_Excerpted text_.
— BEGIN —

Specific Performance and Mandatory Injunctions

‘Contracts ought to be performed. To break them, and to propose compensation for the breach by damages, is not complete justice.’

Tilley v Thomas (1867) LR 3 Ch App 61, 72 (Rolt LJ).

An order of specific performance requires the defendant to perform his primary obligations under the contract. There are various restrictions on the availability of specific performance, the most important of which is that it will not be awarded where damages would be an adequate remedy. A mandatory injunction is an order by the court that the defendant do some act. As such, it covers much the same ground, and is subject to similar restrictions, as specific performance.

Falcke v Grey (1859) 4 Drew 651

C agreed to buy a vase belonging to D for £40. D was then offered £200 for the vase by T and accepted that offer. C sought specific performance of his contract with D. Held: C was entitled to an order for specific performance.

‘. . . the contract is for the purchase of articles of unusual beauty, rarity and distinction, so that damages would not be an adequate compensation for non-performance; and I am of opinion that a contract for articles of such a description is such a contract as this Court will enforce . . .’ (Kindersley VC).

Beswick v Beswick [1968] AC 58

Peter Beswick sold his coal merchant’s business to his nephew in consideration of the nephew’s promise to pay a weekly consultancy fee to Peter Beswick for the remainder of the latter’s life, and a weekly sum to his widow after his death. After Peter Beswick’s death, the nephew failed to make the weekly payments to his widow. Held: the widow, in her capacity as administratrix of her late husband’s estate, was entitled to an order of specific performance of the agreement.



Societe des Industries Metallurgiques v Bronx Engineering [1975] 1 Lloyd’s Rep 465

C sought specific performance of a contract under which D agreed to manufacture and supply machinery at a cost of £287,500. C argued that it would take it between nine months and a year to find a replacement. Held: specific performance was refused as damages would be an adequate remedy and there was no evidence that D would be unable to satisfy its liability.

— END —

Rows from a screen grounding dataset:
— BEGIN —

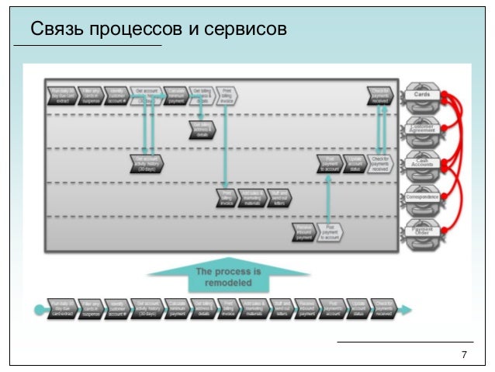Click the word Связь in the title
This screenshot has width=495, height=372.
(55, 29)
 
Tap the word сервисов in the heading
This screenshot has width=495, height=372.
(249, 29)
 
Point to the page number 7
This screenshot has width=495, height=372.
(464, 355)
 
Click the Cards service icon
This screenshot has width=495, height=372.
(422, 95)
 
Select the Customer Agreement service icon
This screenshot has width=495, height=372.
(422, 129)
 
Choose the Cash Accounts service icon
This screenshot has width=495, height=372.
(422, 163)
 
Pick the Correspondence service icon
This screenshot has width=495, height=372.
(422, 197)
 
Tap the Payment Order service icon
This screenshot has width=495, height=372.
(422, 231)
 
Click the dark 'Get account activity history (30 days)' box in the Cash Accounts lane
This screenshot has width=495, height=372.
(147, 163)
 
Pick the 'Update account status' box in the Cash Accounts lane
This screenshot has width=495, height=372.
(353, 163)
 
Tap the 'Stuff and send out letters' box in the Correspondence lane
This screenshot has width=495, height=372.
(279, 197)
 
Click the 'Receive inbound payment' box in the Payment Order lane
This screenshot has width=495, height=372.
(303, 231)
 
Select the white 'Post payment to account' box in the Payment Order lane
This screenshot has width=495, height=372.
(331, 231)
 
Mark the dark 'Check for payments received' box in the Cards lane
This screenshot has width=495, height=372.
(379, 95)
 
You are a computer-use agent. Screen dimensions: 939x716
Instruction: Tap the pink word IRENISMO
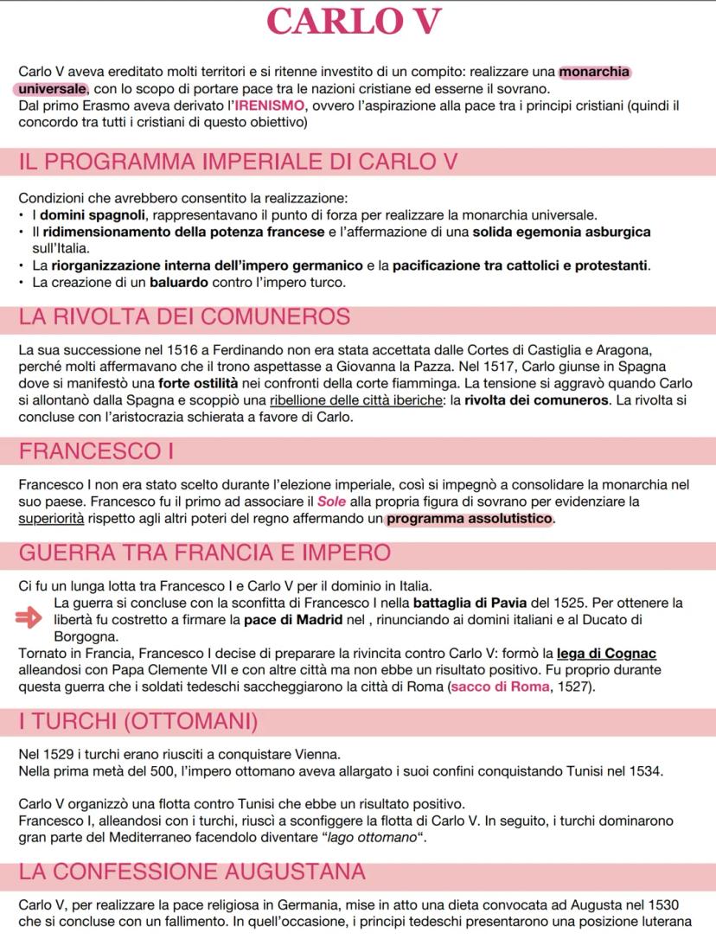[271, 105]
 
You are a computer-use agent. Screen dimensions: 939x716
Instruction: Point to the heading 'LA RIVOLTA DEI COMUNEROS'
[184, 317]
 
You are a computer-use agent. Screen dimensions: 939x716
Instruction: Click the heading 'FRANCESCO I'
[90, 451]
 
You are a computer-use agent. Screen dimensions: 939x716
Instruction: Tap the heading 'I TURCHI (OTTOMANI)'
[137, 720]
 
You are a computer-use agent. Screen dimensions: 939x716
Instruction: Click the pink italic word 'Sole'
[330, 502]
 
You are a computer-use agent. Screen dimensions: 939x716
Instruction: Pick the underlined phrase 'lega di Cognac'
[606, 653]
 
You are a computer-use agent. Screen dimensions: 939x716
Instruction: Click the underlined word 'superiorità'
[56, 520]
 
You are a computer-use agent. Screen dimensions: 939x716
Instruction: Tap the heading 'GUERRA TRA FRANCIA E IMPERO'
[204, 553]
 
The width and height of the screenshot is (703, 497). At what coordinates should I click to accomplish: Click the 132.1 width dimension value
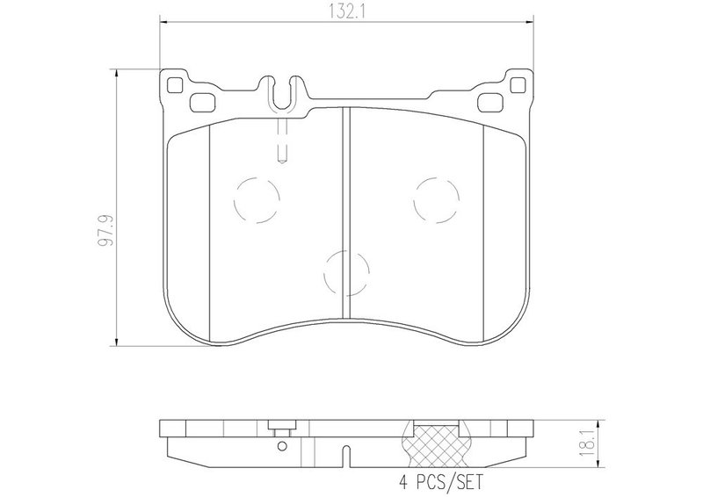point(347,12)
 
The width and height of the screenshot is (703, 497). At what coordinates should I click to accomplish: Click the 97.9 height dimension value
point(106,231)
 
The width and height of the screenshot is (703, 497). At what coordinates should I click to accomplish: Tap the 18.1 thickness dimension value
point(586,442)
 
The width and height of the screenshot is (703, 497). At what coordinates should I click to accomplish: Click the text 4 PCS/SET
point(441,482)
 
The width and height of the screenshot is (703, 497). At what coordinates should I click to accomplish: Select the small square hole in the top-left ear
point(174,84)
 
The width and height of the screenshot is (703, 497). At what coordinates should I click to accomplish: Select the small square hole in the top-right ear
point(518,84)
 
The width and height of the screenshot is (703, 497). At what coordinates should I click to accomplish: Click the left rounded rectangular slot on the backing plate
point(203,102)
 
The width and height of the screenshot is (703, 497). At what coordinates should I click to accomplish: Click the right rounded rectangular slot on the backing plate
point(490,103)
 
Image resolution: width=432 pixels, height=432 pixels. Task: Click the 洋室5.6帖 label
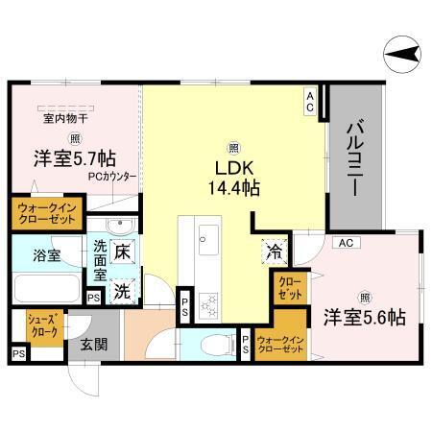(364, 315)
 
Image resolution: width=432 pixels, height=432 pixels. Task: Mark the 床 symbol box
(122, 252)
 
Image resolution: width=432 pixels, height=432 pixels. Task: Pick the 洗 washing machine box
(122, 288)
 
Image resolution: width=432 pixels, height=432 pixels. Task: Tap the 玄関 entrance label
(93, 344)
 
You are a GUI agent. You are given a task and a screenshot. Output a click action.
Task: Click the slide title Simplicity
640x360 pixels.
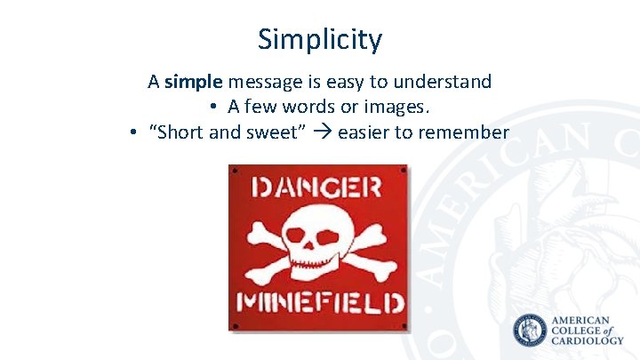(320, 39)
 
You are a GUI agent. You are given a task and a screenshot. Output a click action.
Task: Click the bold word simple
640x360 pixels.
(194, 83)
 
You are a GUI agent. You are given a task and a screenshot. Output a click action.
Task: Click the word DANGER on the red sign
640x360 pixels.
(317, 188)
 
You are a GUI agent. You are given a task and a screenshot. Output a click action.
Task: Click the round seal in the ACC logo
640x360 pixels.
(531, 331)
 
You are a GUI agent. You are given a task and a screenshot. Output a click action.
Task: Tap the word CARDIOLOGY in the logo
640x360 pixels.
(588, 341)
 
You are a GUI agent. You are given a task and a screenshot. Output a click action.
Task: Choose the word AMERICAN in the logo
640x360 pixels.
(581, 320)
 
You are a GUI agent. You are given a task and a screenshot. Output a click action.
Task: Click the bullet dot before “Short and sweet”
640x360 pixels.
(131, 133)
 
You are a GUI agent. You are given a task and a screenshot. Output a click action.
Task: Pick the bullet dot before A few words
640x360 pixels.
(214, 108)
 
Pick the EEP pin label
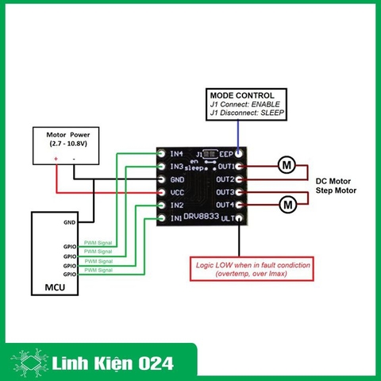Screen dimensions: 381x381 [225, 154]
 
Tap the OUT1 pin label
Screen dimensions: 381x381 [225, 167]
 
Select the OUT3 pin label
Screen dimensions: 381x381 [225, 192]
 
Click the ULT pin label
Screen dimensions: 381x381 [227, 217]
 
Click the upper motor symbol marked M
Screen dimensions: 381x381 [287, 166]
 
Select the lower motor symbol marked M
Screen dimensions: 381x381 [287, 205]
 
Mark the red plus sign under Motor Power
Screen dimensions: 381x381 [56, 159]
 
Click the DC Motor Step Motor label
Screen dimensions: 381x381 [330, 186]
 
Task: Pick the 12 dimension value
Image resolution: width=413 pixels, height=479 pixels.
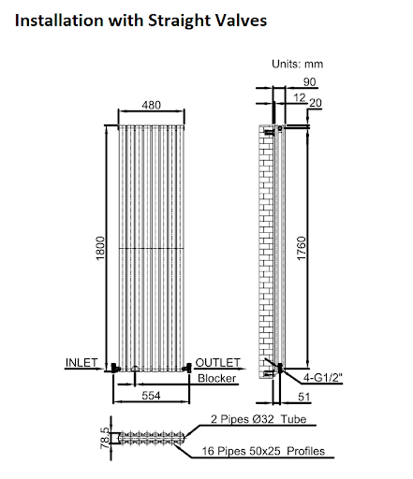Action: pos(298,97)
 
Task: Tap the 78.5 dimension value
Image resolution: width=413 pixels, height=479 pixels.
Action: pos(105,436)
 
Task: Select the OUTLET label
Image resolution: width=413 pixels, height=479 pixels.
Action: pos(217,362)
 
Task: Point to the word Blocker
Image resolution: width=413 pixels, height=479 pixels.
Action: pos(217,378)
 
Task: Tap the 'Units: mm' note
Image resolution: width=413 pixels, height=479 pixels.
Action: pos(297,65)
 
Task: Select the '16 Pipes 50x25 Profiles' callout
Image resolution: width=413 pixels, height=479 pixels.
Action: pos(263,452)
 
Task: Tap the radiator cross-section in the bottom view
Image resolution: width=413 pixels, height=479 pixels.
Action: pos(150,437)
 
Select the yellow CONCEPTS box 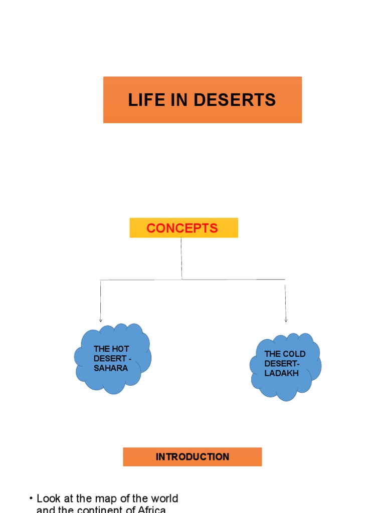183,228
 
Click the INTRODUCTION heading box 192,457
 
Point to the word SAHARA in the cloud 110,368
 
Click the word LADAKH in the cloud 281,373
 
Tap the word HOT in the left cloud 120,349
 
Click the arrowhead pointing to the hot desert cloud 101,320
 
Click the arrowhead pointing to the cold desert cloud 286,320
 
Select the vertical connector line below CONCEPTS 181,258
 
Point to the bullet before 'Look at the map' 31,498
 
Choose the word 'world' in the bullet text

— END —

_What you will do_.
• A. Name every case cited in the text on specific performance and mandatory injunctions.
• B. Quote the text on specific performance and mandatory injunctions, everything from "Falcke v Grey" down to "for specific performance.".
• C. Carry on the text on specific performance and mandatory injunctions past its last sentence.

_Answer set_.
• A.
Tilley v Thomas (1867) LR 3 Ch App 61
Falcke v Grey (1859) 4 Drew 651
Beswick v Beswick [1968] AC 58
Societe des Industries Metallurgiques v Bronx Engineering [1975] 1 Lloyd's Rep 465

• B.
Falcke v Grey (1859) 4 Drew 651

C agreed to buy a vase belonging to D for £40. D was then offered £200 for the vase by T and accepted that offer. C sought specific performance of his contract with D. Held: C was entitled to an order for specific performance.

• C.
The position in the Bronx case can be contrasted with that in the next case:

Sky Petroleum Ltd v VIP Petroleum Ltd [1974] 1 WLR 576

In 1970 C agreed to buy all its fuel supplies for its filling station from D. In 1973 D sought to terminate the contract alleging a breach by C. C disputed the claim. Pending trial of the action, C sought an injunction restraining D from withholding fuel supplies to it. D argued that a court would not order specific performance of a contract for the supply of goods which were not specific or ascertained. Goulding J granted an injunction: the rule reflected the reality that in most cases involving the sale of goods, damages would be an adequate remedy. On the facts of this particular case, it was clear that damages would not be an adequate remedy.


Co-operative Insurance Society Ltd v Argyll Stores (Holdings) Ltd [1998] AC 1

The defendant took a lease from the claimant of premises in a shopping centre in Sheffield. The defendant intended to operate a Safeway supermarket from the site. Under the terms of the lease, the defendant undertook to keep the supermarket open for trading during normal business hours for the duration of the 35-year term. With 19 years of the term remaining, the defendant closed the supermarket and ceased trading from the premises. The claimant sought specific performance of the undertaking to keep the store open. Held: The claimant was only entitled to an award of damages.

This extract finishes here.